Study text below:
Clarence Bendt, our fishing host is married with two daughters and he said that both of them like the outdoors and fishing. He has attended the last three Governor’s Openers as a host and mentioned that by doing that he learns about different lakes. He had us fishing in a protected bay on Big Sandy and in what I considered a prime area; where the river runs into the lake and also not far from where it makes its exit.

Clarence is a full time fishing guide who has made guiding his livelihood for about the last eight years. I could tell just by talking to him that guiding to him is a passion, not just a job and he has great respect for the resources of this great state of ours. His business is called Berndt Guide Service and not only does he guide in the Park Rapids, Nevis and Osage area but he guides on Leech Lake, Red Lake and the Rainy River. In the winter he has six fish houses on Leech Lake that he will rent out for a couple of days or a week. He can be reached at or by calling Clarence Bendt, 218-252-0659.

We did not fish in the afternoon but a few of the folks that I talked to said that they had their best luck in the afternoon. Some folks reported catching a few walleye, northern pike, perch or some dandy crappie. These were the folks that braved the wind and cold of the main waters of Big Sandy and ventured to other parts of this big magnificent lake some distance from the lodge. There are plenty of islands on this lake where you can go to escape the wind.

This year, however, I did officially catch “the skunk” but at least my friend of many years, Jeff Anderson, sportscaster from Watertown, South Dakota did catch a 10-inch perch to keep the skunk out of our boat. I along with our fishing host, Clarence, who makes Park Rapids his home, had some nice bites but no takers. A nice bite when fishing walleye does not give me the same felling that a follow when fishing for musky does. I did manage to catch a tackle box that I horsed off of the bottom of the lake; it looked like it had been there for quite some time.
End of Study text.
Dataset records below:
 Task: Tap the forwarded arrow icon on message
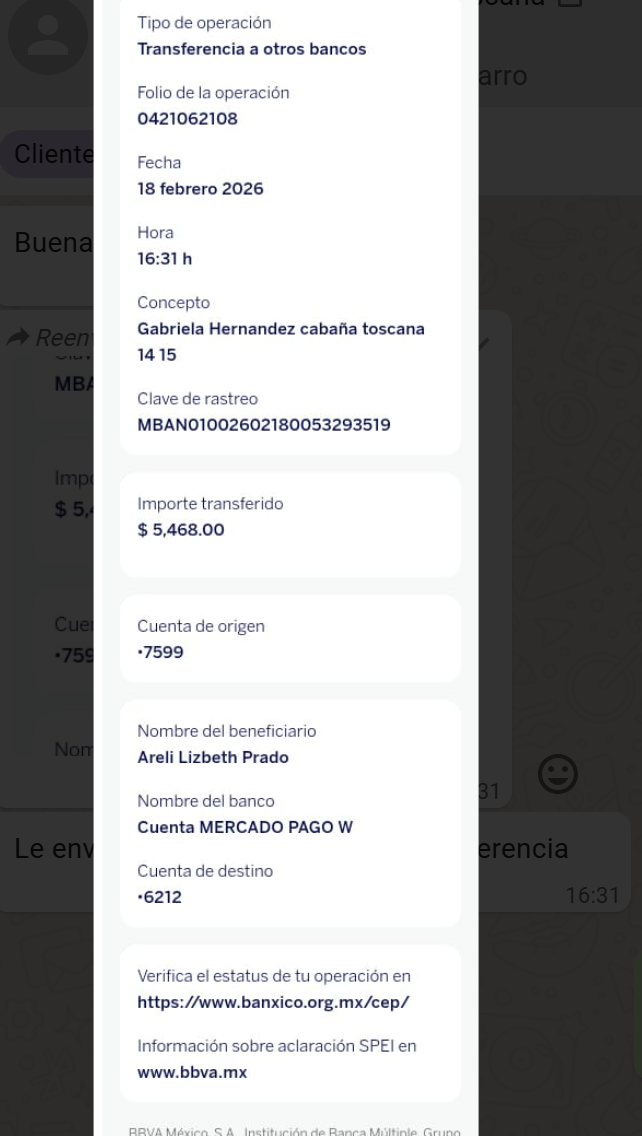click(18, 338)
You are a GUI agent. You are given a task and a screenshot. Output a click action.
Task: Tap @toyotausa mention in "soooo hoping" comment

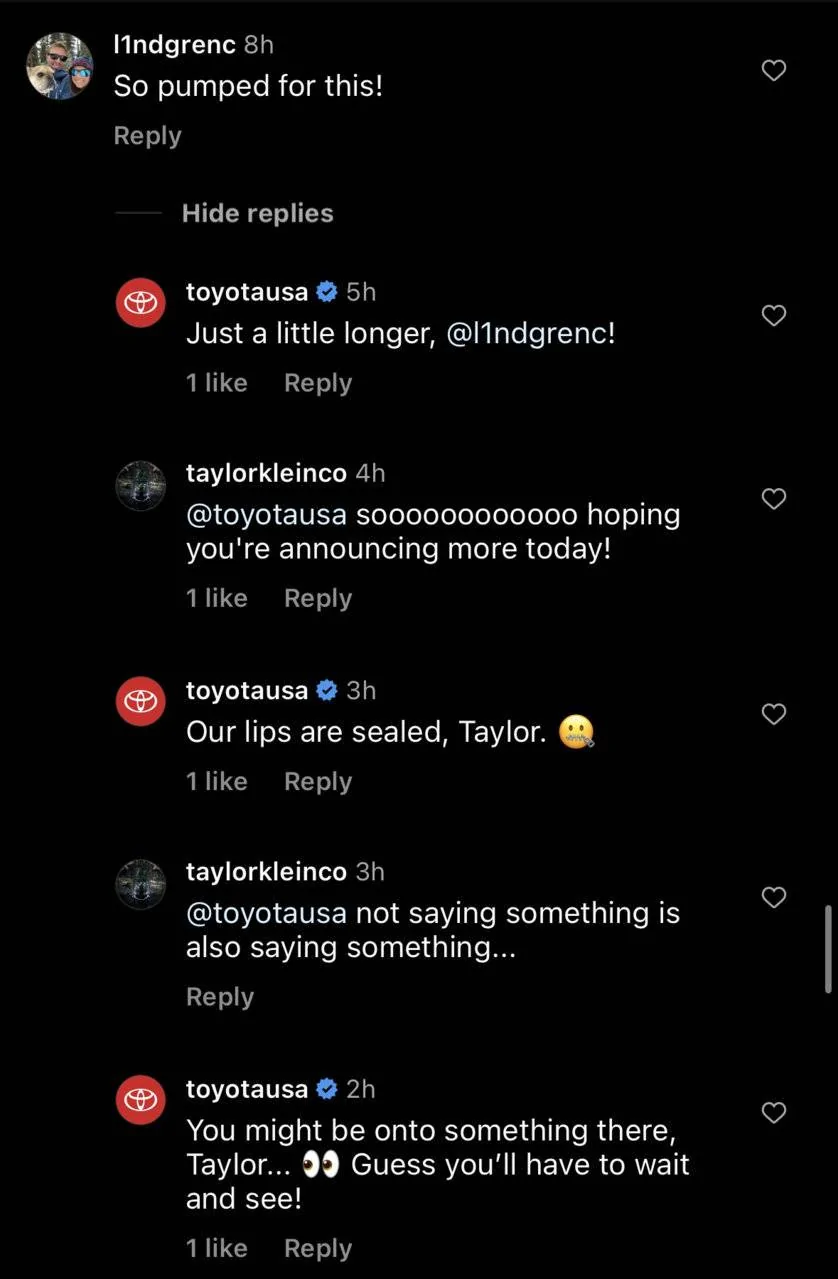coord(266,515)
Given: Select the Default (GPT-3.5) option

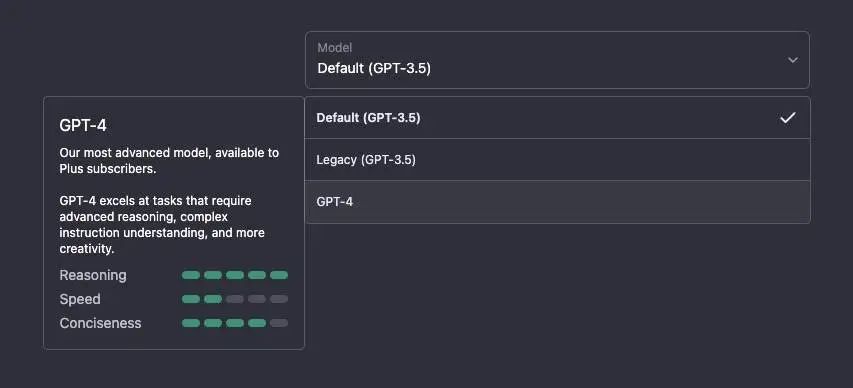Looking at the screenshot, I should [557, 118].
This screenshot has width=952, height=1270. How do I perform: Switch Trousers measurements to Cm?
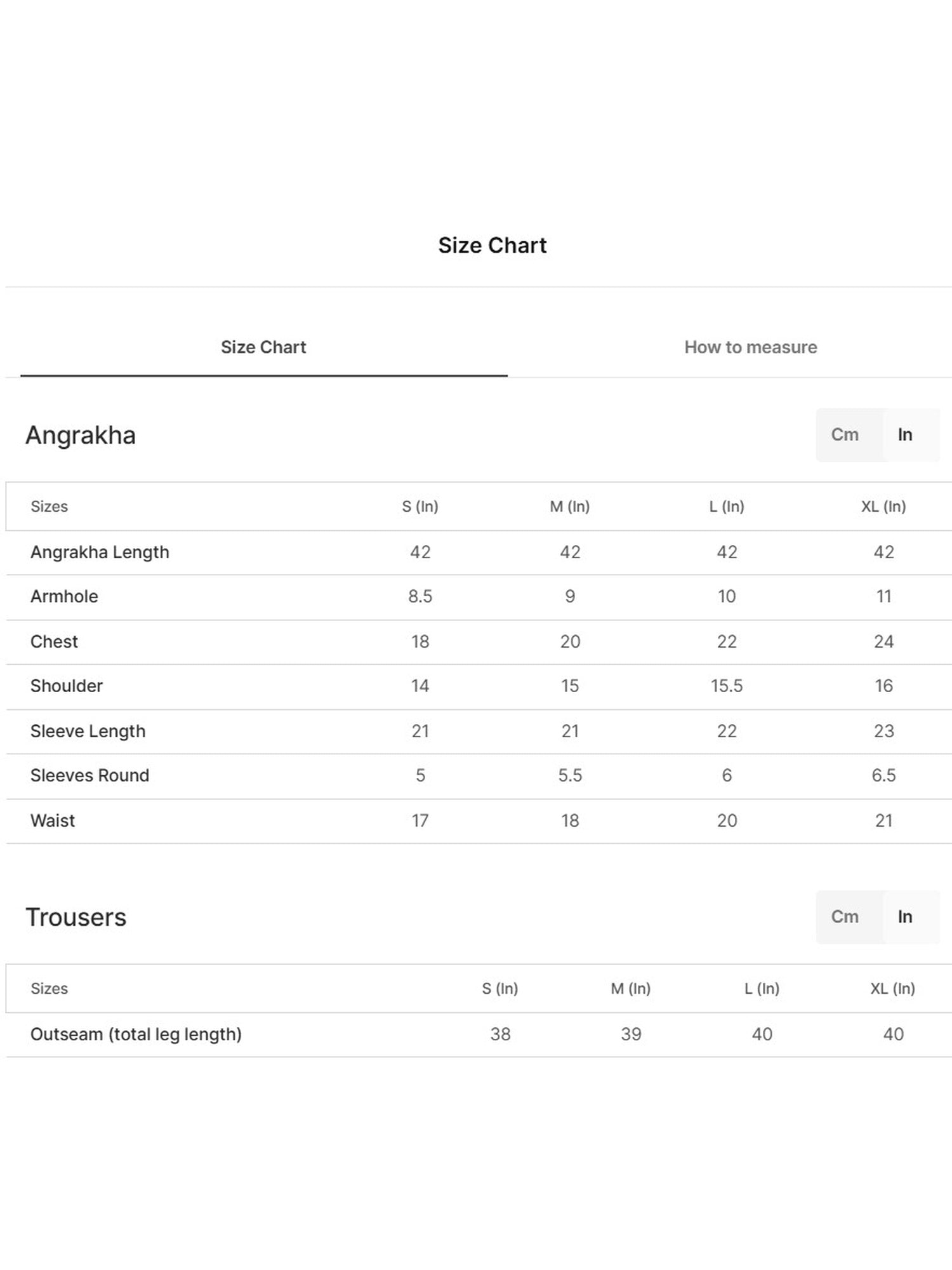pyautogui.click(x=845, y=917)
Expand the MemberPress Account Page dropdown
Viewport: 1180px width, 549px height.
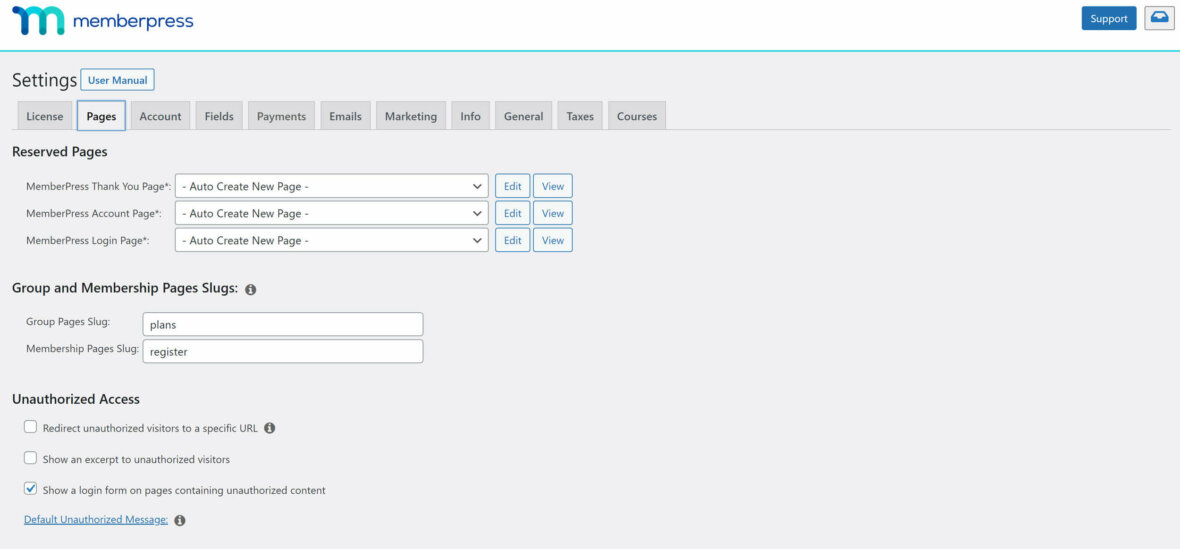[x=331, y=213]
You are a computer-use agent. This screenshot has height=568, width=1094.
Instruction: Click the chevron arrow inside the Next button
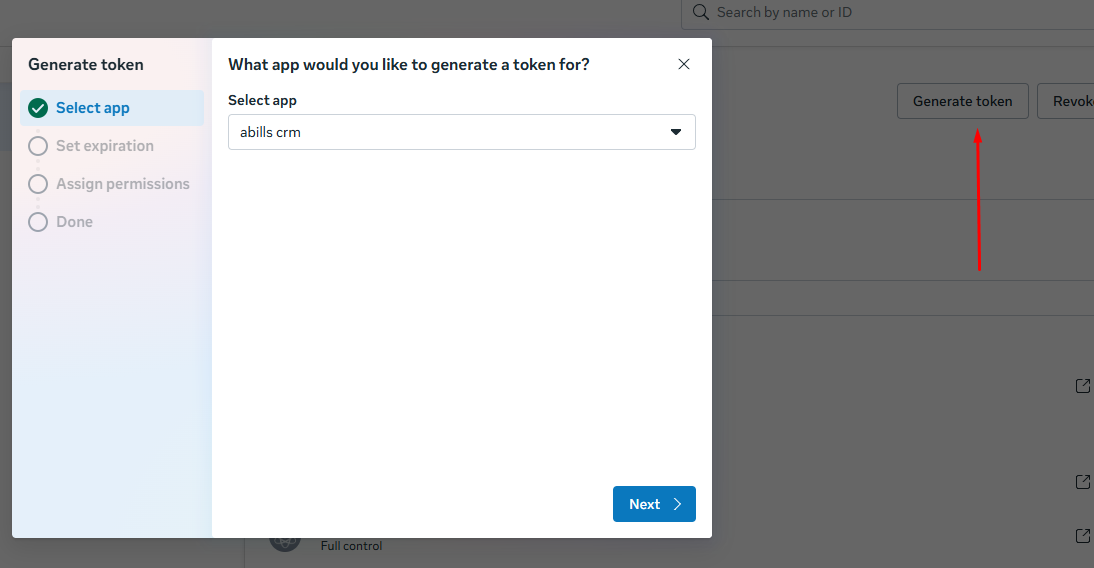(x=677, y=504)
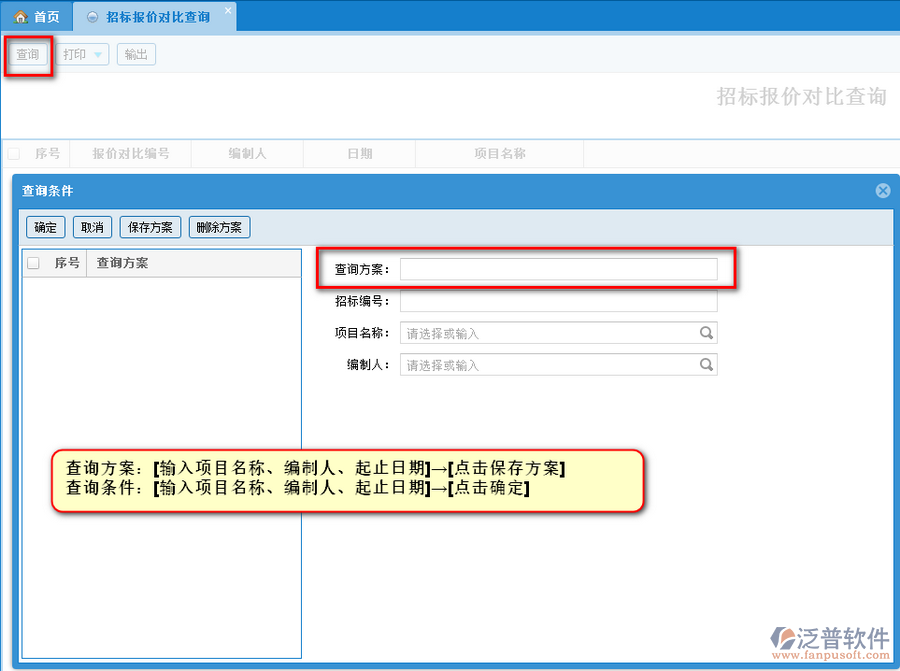Click the search icon in the 编制人 field

[706, 365]
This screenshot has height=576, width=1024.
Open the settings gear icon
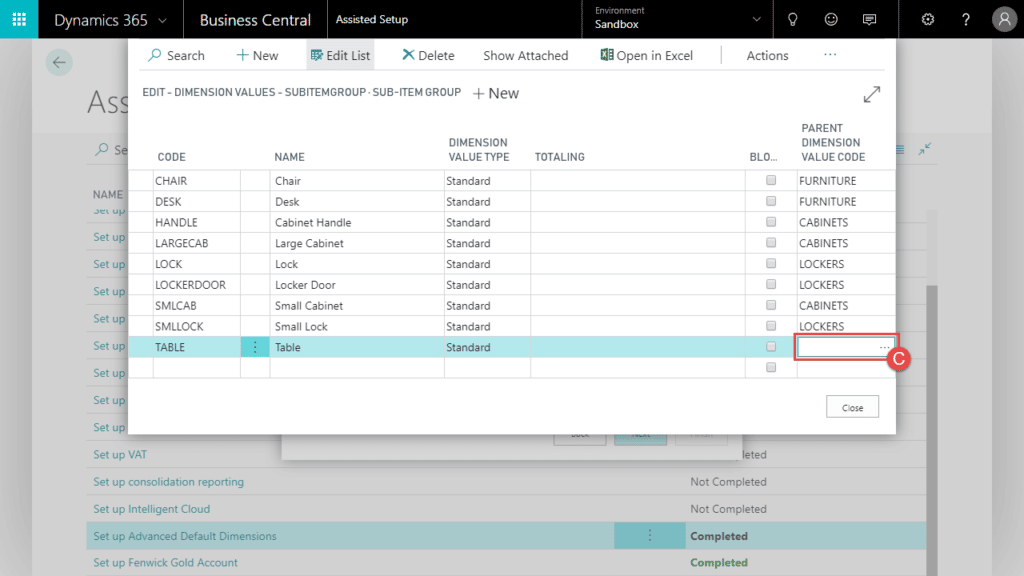pos(927,20)
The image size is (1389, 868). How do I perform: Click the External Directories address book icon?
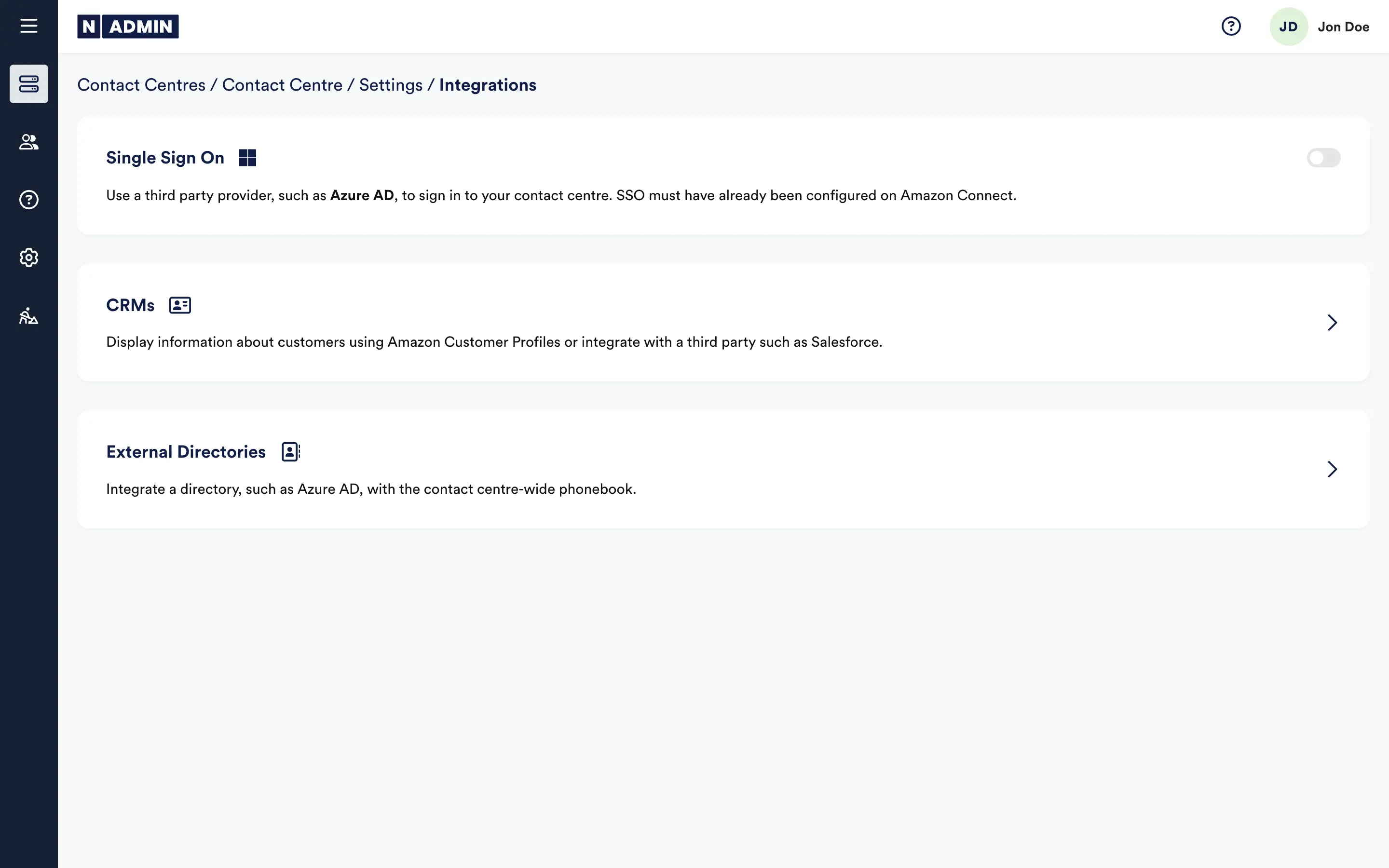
End of Dataset records.
**Directions**
(A) Return the portion of the Big Sandy fishing account between "Clarence is a" and "Clarence Bendt, 218-252-0659.", inclusive, without changing a word.
(B) Take the Big Sandy fishing account further, picking up right after its last sentence.

**Answers to this exercise**
(A)
Clarence is a full time fishing guide who has made guiding his livelihood for about the last eight years. I could tell just by talking to him that guiding to him is a passion, not just a job and he has great respect for the resources of this great state of ours. His business is called Berndt Guide Service and not only does he guide in the Park Rapids, Nevis and Osage area but he guides on Leech Lake, Red Lake and the Rainy River. In the winter he has six fish houses on Leech Lake that he will rent out for a couple of days or a week. He can be reached at or by calling Clarence Bendt, 218-252-0659.

(B)
Over the years I have occasionally taken Hwy. 65 to the cabin and stopped at the wayside rest near McGregor that looks out over this beautiful lake. I have stopped there with all of my grandsons and pointed out the beauty of this view. They probably couldn’t figure out why I found this so fascinating but to me, this lake holds a special meaning because my mother who taught me how to fish at a very young age and loved to fish herself, came here in her later years. My dad worked with a fellow named Kenny Myron and he and his wife June had a little cabin on this lake. Once or maybe twice a year they would take my mother and dad to the cabin for a few days, where mom could fish and dad could enjoy the outdoors. Both of them spoke many times of how they enjoyed the area and this beautiful lake and how they appreciated the opportunity to come here with friends like Kenny and June. My other fishing mentor, my Uncle Ben, made this his and my Aunt Marcie’s yearly vacation area and they would stay at a family owned resort named Ole’s Resort; Yah, sure, you batcha. This family resort is still there today. My Uncle Ben was an avid fisherman so I always knew that it was a good lake if he came here year after year.

I am glad that I have finally gotten to visit the area that my two fishing mentors loved to frequent. It didn’t take me long to know why they loved this area. Once you take time out from admiring the beauty of the lake you will find the folks of this area very friendly and hospitable. With this being said I will definitely be visiting Big Sandy Lake and the McGregor area again.

Until next time, the fishing opener is behind us so now it’s time to get serious about fishing; whether it is fishing from a boat, one of the area fishing piers or just sitting on the bank of one of the lakes – enjoy!

Please remember to keep our troops in your thoughts and prayers for they are the reason that we are able to enjoy all the freedoms that we have today.